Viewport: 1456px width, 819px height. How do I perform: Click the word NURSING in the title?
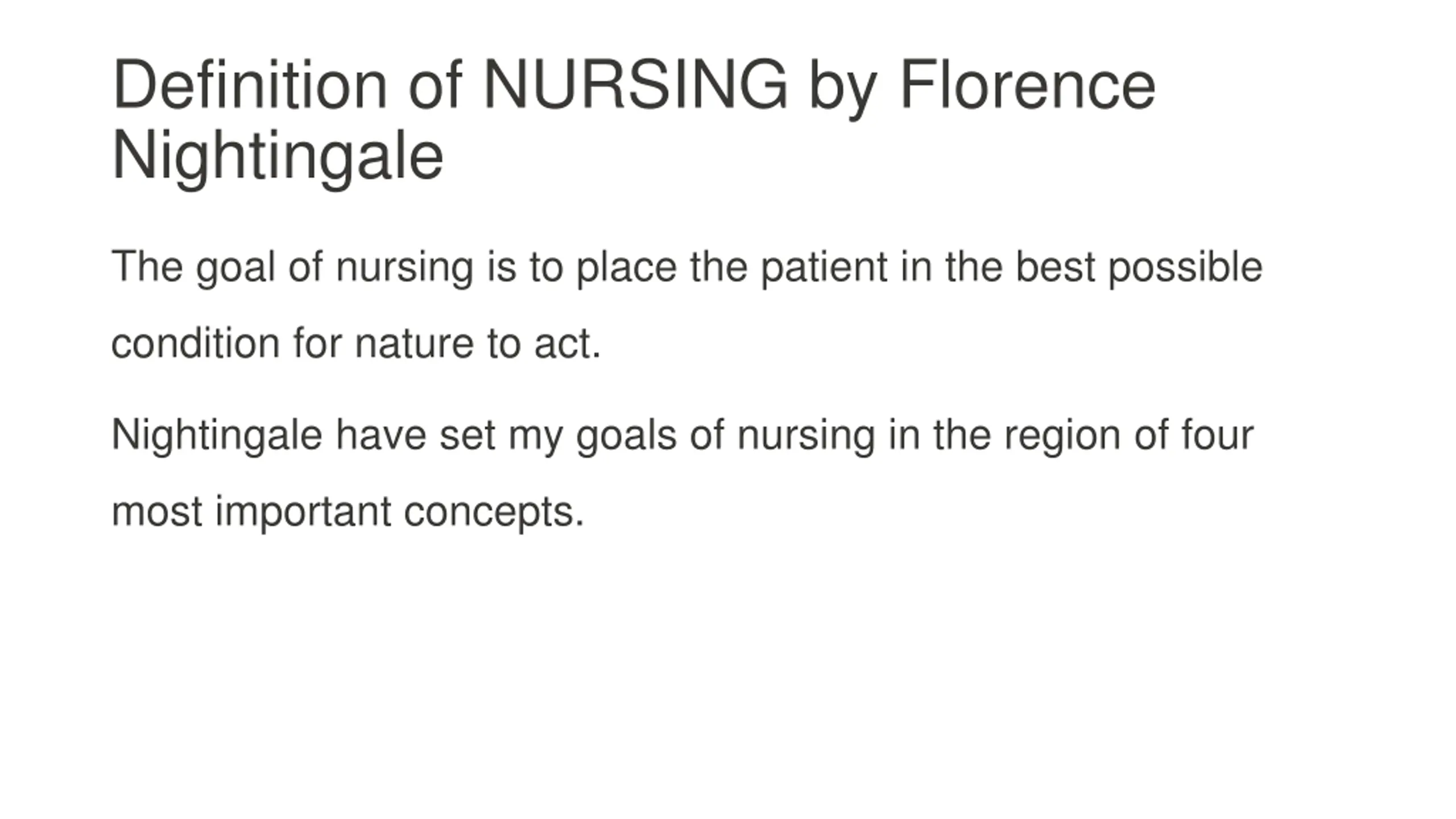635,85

*-*-*

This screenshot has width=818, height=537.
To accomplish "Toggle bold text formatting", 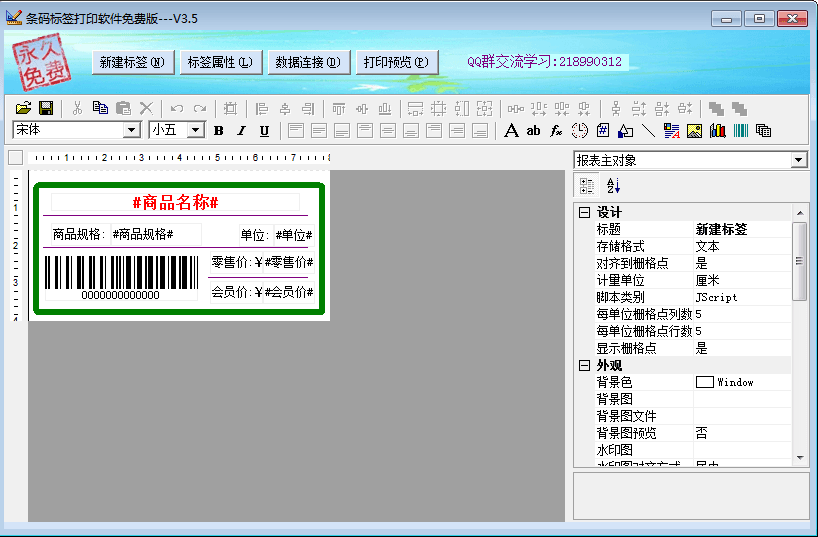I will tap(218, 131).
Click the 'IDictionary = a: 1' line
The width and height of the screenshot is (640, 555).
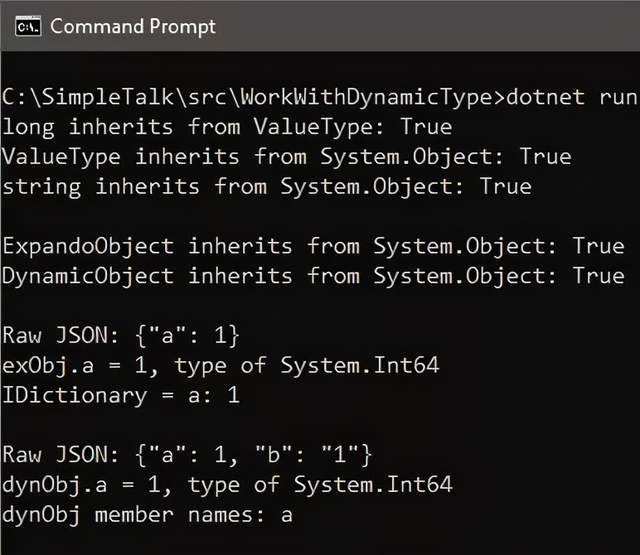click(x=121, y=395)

*-*-*

Which lines of the material contain the string "height"? Gather each of those lines and copy it out in full, treating uppercase and lowercase as different.

Viewport: 1456px width, 819px height. How do I perform: Click the word NURSING in the title?
This screenshot has width=818, height=537.
The width and height of the screenshot is (640, 555).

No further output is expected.